Hospital in Omaha, Nebraska, U.S.

Creighton University Medical Center - Bergan Mercy is a hospital located in Central Omaha, Nebraska, United States. A level I Trauma Center, the hospital is a part of the CHI Health system, and is affiliated with the Creighton University School of Medicine. The hospital was originally established in 1910 and re-branded under the Bergan name in 1964.

== History ==
=== Background ===
Creighton University Medical Center was originally formed in 1973 when Saint Joseph Hospital came under the control of Creighton University for use by its school of medicine. The name "Creighton University Medical Center" came into official use in 1987.

=== Development ===
The hospital was originally founded as St.

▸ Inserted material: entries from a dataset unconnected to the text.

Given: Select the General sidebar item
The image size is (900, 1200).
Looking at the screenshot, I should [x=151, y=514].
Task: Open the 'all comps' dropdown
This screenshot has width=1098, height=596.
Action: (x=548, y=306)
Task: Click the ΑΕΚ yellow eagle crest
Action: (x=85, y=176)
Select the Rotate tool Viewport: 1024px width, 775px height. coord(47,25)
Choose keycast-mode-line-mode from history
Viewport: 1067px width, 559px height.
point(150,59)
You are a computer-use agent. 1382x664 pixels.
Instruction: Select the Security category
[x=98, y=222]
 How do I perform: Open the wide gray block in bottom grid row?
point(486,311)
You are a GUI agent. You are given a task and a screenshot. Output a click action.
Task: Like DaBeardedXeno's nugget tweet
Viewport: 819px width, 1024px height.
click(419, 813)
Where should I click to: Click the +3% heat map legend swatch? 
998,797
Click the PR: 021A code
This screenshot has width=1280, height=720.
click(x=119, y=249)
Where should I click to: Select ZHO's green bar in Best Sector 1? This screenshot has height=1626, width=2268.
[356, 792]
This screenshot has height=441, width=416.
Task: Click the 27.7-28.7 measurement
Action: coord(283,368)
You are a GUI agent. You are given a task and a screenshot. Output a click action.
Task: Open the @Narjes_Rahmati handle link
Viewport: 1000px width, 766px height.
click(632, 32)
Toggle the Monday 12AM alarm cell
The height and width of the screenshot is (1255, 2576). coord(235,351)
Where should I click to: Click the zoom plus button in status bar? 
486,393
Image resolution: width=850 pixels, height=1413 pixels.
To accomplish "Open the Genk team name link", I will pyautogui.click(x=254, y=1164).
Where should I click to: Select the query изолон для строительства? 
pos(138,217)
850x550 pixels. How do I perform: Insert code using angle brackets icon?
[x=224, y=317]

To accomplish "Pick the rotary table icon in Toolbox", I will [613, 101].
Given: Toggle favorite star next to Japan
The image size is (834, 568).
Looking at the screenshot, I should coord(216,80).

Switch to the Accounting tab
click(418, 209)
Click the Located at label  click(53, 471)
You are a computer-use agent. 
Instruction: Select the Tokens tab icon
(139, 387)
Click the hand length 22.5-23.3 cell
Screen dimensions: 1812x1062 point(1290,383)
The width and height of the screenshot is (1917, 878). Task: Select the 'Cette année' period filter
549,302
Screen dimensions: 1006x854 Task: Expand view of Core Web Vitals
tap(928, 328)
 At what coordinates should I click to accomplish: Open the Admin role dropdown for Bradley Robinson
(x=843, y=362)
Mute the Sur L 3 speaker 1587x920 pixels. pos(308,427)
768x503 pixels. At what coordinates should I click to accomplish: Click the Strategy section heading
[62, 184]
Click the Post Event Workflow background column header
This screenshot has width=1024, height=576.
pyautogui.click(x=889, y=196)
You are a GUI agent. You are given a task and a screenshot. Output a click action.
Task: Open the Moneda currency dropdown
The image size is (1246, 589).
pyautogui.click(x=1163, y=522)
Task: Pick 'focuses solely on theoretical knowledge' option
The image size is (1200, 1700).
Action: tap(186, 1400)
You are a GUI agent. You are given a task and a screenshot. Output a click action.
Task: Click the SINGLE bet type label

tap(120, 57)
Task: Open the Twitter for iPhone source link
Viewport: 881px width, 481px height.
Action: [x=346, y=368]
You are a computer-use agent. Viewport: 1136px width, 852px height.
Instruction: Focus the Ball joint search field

Catherine's Hospital in 1910. The hospital was founded by the Sisters' of Mercy. In 1959, it was announced that a new hospital would be built, and that its name would be changed to Archbishop Bergan Mercy Hospital. Named for Gerald T. Bergan, he was the former Archbishop of Omaha. The hospital began construction the following year and officially opened in January 1964.

In the late 1970s, the hospital added an East wing to the building. Additionally the McAuley Bergan Center opened in 1972. The Mercy Care Center opened in 1977 and was adjacent to the hospital. In 1992, the hospital began collaborative efforts with Immanuel Medical Center. Four years later, the hospital merged with it to form Alegent Health. Following the merger, the hospital changed its name to Alegent Health Bergan Mercy.

In 2014, Alegent Health merged into CHI Nebraska, rebranding to CHI Health. Additionally, the hospital rebranded to Creighton University Medical Center - Bergan Mercy. In 2017, CHI closed Saint Joseph Hospital, and consolidated it into Bergan Mercy. Following the merger, a new trauma center was built close to the original site of the hospital, and is currently used by Bergan Mercy.

== Services ==
Creighton University Medical Center - Bergan Mercy is a Level I trauma center and has 396 beds. The hospital is owned by CHI Health and is affiliated with the Creighton University School of Medicine.